The text of every record, exactly as given and with no pictures, should be your output.

(Extracted data entries)
========================================================================

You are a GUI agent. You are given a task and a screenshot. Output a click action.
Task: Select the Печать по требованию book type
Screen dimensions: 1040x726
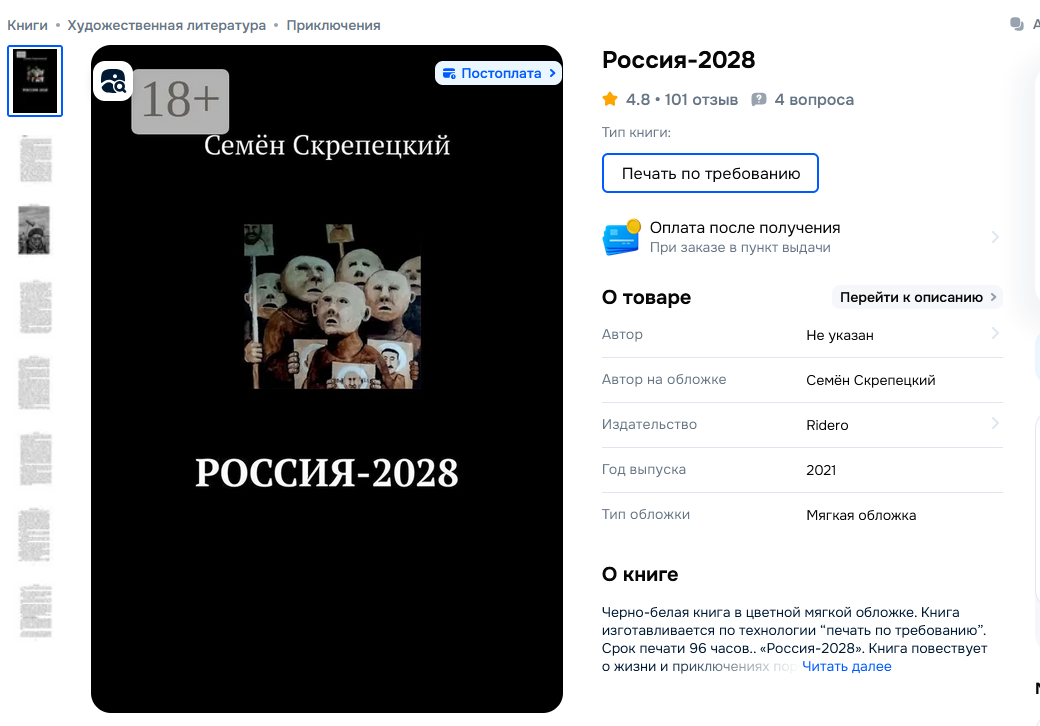tap(710, 173)
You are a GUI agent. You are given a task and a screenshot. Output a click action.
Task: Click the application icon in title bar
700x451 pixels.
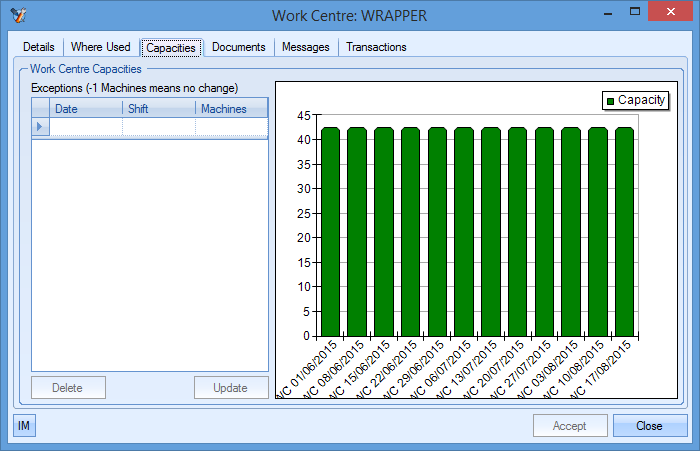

========================================================================

* _SOLUTION TO THIS EXERCISE_:
You are a GUI agent. You are given a task and a screenshot. Output a click action.
Task: Select the Печать по требованию book type
Screen dimensions: 1040x726
tap(710, 173)
You are a GUI agent. You are given a task and a screenshot. Output a click action.
Task: Click the application icon in title bar
700x451 pixels.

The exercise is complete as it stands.